__YOUR TASK__. Retype the rows starting at the line that contains "This screenshot has width=729, height=392." and ending at the line that contains "click(x=136, y=232)", copying each character as it appears.

--- Begin MATERIALS PROVIDED ---

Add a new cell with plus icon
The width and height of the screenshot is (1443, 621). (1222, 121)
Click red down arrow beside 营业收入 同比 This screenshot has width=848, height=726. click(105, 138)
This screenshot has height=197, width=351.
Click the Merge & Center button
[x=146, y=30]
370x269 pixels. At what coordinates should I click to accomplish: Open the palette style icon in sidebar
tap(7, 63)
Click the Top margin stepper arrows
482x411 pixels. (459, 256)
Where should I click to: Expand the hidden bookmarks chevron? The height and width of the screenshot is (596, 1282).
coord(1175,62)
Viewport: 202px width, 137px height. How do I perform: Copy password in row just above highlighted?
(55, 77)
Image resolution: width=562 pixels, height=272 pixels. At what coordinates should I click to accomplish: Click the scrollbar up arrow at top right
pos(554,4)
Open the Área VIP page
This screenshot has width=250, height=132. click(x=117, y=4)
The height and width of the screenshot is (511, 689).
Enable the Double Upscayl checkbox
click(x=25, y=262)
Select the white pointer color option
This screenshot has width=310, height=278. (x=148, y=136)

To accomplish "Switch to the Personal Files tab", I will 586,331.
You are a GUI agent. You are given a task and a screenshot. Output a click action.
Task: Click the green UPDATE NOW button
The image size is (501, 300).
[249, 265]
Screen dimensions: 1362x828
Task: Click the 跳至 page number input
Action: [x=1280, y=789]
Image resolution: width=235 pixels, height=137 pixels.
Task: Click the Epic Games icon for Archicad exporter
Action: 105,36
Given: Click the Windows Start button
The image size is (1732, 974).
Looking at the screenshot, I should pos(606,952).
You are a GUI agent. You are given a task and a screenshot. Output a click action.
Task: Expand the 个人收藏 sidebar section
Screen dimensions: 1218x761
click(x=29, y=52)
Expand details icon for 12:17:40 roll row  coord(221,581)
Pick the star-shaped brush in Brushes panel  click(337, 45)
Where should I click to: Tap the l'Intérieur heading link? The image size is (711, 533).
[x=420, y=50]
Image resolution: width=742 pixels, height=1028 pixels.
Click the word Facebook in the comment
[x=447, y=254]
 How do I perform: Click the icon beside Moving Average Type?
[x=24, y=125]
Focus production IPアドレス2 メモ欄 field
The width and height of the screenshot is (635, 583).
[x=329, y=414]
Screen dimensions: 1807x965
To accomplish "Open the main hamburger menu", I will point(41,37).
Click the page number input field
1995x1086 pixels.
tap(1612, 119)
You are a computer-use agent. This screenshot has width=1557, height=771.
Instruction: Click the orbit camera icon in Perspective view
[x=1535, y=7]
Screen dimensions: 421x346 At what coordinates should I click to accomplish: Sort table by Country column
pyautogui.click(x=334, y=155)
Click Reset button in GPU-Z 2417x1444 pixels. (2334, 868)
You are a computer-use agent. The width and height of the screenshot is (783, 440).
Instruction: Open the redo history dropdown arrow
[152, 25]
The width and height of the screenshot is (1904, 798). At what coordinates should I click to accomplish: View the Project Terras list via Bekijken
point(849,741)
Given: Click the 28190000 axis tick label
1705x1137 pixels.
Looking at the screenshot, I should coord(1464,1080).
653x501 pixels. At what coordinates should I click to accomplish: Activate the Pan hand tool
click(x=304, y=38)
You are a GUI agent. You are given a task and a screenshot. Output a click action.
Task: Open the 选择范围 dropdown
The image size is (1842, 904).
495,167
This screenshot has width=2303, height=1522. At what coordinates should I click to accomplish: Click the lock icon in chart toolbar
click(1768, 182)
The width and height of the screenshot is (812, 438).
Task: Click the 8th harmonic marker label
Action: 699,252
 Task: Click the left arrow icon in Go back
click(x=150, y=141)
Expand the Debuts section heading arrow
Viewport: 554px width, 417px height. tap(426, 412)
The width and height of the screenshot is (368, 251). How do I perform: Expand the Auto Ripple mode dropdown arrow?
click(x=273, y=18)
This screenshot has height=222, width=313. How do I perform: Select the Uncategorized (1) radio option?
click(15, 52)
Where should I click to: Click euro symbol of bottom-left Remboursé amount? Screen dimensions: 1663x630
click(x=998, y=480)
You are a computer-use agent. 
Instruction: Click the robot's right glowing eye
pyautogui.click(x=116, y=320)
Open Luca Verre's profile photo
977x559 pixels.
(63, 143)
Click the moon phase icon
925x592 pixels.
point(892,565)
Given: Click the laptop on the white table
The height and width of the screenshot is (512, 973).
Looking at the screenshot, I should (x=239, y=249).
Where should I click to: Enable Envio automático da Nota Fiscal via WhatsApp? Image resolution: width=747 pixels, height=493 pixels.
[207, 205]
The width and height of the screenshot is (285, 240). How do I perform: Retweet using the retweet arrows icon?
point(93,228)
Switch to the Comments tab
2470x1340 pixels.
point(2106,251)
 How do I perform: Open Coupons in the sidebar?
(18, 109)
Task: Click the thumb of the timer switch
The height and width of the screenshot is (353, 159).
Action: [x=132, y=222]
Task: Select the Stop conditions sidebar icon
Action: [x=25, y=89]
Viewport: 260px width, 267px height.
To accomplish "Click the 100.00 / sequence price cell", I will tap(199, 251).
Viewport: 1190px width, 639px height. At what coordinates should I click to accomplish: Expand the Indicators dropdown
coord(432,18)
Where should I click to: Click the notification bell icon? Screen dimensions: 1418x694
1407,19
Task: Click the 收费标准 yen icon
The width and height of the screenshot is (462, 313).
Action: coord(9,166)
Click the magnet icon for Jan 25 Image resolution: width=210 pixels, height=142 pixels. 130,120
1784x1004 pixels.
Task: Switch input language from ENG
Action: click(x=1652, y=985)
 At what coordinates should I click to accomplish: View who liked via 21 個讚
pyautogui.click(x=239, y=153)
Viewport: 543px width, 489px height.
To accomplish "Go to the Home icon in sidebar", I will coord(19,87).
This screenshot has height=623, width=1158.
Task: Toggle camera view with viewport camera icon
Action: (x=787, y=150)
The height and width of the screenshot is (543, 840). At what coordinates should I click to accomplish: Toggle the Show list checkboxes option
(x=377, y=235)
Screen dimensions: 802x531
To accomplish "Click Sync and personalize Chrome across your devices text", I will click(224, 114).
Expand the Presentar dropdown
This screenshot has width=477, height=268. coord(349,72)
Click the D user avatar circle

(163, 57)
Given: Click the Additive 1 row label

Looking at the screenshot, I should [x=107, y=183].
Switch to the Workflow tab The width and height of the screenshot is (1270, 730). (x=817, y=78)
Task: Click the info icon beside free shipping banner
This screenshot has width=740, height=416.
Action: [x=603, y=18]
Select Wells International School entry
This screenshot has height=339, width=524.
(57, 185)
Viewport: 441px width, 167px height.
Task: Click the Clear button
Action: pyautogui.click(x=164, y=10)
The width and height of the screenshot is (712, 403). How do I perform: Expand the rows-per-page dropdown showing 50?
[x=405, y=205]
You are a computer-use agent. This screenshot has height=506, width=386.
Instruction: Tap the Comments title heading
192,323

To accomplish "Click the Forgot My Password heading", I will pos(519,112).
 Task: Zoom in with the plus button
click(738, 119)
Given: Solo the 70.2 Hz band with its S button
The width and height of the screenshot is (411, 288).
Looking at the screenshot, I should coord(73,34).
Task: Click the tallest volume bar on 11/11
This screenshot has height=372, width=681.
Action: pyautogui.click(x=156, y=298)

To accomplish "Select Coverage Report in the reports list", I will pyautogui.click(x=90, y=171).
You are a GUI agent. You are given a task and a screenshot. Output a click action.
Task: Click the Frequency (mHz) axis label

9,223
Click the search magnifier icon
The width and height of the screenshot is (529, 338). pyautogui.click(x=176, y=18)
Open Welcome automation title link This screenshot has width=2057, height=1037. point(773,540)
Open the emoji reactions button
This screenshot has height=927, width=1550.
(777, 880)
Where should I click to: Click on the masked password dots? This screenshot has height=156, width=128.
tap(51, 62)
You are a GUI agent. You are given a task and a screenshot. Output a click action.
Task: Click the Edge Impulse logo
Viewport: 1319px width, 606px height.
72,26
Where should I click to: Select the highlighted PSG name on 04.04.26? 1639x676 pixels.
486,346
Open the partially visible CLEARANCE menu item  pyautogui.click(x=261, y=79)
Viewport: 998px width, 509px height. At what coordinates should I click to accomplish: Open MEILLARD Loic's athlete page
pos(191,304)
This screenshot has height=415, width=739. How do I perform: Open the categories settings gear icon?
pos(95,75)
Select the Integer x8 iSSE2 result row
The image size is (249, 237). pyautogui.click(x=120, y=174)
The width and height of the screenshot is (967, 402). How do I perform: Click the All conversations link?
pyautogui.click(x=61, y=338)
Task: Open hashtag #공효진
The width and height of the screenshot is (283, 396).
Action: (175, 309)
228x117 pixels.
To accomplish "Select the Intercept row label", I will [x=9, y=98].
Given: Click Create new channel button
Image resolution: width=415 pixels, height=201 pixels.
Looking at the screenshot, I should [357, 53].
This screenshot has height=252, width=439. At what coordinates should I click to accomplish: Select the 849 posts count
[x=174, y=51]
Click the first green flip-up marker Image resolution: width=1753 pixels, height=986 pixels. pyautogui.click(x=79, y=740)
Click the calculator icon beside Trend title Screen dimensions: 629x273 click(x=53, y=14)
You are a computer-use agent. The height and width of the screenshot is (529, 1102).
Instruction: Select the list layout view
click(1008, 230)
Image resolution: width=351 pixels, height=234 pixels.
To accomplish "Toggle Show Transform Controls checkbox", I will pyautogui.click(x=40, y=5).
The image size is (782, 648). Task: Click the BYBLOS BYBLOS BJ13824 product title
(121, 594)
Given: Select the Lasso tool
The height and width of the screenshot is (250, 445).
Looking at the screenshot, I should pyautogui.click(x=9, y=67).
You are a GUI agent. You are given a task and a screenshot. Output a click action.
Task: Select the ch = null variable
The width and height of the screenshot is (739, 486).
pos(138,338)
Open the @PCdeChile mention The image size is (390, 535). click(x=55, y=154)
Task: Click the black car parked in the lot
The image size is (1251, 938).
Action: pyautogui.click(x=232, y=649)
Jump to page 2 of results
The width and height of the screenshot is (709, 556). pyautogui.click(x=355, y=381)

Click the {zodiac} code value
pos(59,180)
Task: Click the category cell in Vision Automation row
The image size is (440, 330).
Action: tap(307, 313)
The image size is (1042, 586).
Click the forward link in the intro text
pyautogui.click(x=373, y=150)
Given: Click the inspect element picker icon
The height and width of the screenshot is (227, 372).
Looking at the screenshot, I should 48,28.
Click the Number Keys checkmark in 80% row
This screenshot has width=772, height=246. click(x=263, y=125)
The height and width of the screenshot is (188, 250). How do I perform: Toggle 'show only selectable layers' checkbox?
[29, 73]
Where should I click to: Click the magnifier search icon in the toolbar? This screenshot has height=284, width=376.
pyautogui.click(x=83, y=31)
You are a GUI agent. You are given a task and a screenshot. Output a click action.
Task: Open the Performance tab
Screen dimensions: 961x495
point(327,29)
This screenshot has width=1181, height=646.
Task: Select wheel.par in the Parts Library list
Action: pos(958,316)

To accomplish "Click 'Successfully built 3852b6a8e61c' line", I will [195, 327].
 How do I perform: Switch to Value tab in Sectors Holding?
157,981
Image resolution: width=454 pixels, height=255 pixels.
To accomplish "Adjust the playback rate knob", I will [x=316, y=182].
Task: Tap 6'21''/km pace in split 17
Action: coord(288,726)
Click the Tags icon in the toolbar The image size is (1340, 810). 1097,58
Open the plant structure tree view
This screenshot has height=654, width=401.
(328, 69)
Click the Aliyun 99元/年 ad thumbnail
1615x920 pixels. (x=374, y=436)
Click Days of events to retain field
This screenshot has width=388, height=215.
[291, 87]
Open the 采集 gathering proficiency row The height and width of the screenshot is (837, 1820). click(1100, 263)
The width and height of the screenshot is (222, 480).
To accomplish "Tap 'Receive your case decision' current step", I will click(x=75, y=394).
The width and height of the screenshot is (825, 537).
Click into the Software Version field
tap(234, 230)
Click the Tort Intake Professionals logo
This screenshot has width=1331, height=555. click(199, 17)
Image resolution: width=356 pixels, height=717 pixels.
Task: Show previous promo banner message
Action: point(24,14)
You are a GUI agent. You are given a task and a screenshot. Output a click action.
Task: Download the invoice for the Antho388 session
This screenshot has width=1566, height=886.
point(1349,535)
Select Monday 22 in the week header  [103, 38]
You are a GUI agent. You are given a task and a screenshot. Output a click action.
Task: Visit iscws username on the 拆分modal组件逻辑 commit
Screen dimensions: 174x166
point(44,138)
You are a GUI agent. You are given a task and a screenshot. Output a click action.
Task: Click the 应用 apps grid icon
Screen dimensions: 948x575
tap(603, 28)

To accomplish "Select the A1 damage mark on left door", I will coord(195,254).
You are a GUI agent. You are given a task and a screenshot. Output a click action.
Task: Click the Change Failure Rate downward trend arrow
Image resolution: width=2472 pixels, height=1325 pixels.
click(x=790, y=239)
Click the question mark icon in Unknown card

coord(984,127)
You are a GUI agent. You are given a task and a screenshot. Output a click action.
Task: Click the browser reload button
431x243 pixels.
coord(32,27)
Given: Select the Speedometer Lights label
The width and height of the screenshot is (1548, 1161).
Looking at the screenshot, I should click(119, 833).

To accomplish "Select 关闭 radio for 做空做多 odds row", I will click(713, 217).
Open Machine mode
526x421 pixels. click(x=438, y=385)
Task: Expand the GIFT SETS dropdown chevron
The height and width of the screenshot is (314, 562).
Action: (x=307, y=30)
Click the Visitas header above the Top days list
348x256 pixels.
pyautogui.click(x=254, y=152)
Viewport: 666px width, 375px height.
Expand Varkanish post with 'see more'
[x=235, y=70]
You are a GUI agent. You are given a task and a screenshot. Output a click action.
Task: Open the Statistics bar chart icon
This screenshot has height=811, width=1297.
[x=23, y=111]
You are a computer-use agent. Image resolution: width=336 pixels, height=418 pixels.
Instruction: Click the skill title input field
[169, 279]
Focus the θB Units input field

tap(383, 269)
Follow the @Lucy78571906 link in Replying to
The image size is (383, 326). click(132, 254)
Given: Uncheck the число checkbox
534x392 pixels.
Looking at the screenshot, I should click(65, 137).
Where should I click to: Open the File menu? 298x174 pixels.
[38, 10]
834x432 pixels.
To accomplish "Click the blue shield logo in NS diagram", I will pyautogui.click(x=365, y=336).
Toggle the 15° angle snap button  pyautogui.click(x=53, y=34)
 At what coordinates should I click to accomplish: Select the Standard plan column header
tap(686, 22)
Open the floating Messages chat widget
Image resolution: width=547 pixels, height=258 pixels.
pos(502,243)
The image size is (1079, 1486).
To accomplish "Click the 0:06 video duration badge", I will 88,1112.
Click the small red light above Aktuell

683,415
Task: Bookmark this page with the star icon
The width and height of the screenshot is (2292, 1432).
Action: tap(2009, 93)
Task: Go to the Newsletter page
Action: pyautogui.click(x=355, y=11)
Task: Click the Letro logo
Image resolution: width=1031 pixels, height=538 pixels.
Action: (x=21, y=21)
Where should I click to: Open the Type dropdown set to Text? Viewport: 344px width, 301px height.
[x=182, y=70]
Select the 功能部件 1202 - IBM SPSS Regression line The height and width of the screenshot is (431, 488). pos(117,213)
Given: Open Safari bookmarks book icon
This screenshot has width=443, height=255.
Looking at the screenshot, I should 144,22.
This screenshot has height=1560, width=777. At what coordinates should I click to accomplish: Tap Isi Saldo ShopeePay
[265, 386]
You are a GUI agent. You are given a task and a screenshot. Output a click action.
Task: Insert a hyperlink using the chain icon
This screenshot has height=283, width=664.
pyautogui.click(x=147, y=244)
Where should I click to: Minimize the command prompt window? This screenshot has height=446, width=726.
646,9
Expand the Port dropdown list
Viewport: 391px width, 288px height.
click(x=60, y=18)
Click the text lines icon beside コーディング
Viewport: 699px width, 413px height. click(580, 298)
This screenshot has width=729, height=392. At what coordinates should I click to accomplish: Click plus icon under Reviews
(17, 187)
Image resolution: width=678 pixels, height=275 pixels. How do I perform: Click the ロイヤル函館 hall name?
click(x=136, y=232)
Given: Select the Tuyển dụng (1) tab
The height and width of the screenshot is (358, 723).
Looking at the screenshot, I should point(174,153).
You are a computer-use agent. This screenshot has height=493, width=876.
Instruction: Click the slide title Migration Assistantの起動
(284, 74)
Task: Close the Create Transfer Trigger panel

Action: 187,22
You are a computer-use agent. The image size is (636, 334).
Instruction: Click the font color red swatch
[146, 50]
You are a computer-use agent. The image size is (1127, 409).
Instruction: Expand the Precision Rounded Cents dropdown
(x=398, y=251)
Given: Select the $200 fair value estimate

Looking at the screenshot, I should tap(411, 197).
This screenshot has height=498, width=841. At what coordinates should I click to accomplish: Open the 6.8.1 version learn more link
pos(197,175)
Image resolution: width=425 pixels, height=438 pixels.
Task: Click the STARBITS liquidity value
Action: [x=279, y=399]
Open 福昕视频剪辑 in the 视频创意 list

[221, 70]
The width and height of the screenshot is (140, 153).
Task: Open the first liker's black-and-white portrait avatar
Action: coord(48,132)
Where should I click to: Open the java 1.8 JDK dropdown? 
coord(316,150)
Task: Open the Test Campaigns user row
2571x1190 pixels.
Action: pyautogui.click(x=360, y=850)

--- End MATERIALS PROVIDED ---

__ANSWER TO THE PROBLEM__.
This screenshot has width=729, height=392. At what coordinates should I click to accomplish: Click plus icon under Reviews
(17, 187)
Image resolution: width=678 pixels, height=275 pixels. How do I perform: Click the ロイヤル函館 hall name?
click(x=136, y=232)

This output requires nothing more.